§ Records supplied
####################
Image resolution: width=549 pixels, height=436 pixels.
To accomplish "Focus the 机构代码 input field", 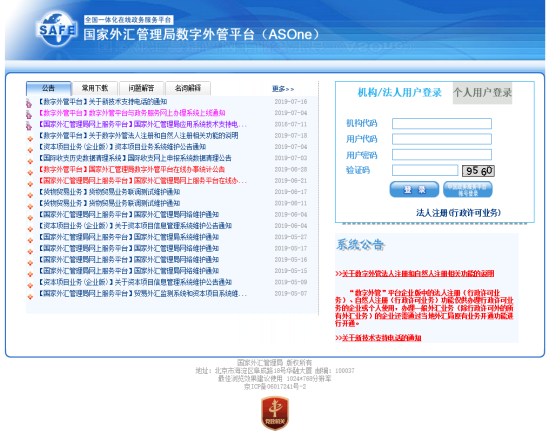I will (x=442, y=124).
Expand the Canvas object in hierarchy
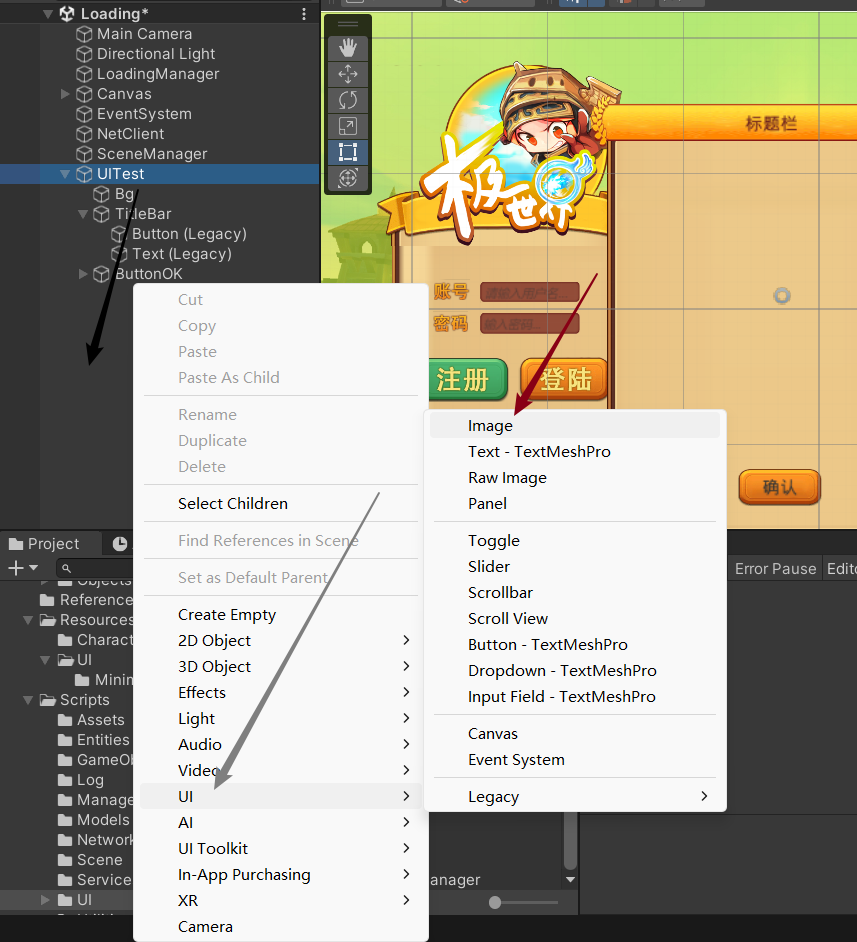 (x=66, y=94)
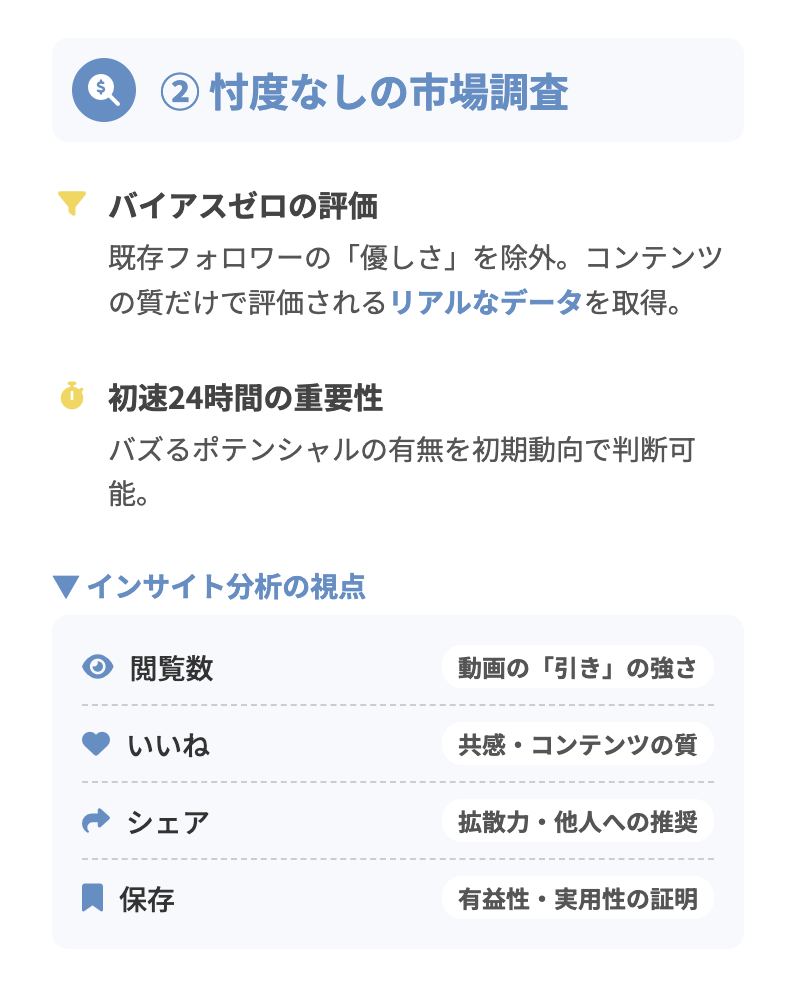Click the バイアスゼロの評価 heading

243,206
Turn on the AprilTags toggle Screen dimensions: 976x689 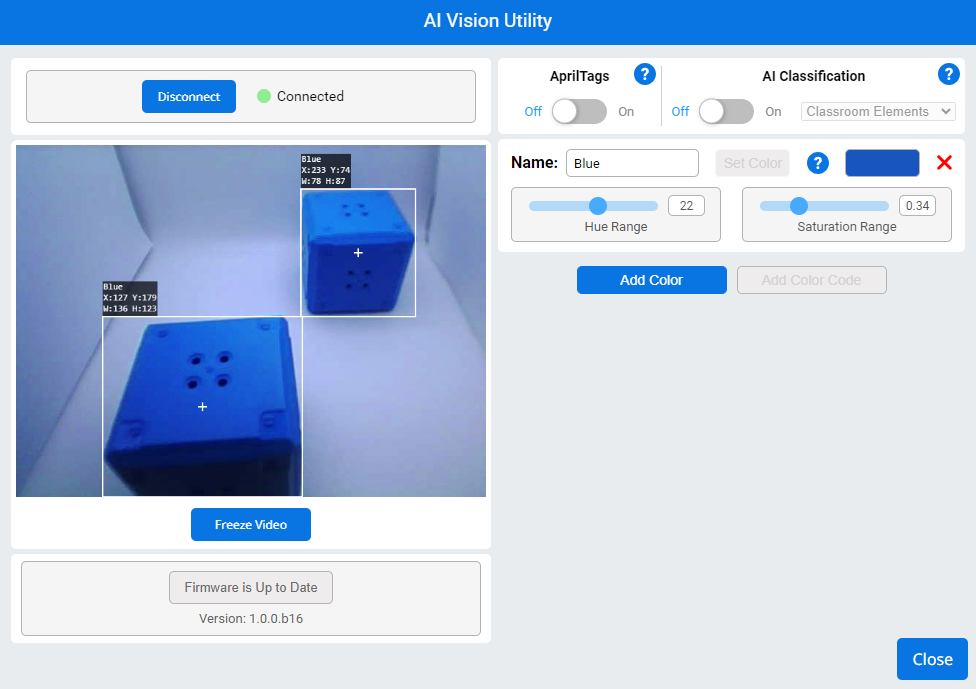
####################
§ Do this
Copy the records above without changes, from the line containing "Expand the Canvas object in hierarchy" through the end of the records, both ends included. Leave the pictures out of your copy.

§ Exercise solution
Expand the Canvas object in hierarchy
 (x=66, y=94)
Click the バイアスゼロの評価 heading

243,206
Turn on the AprilTags toggle Screen dimensions: 976x689 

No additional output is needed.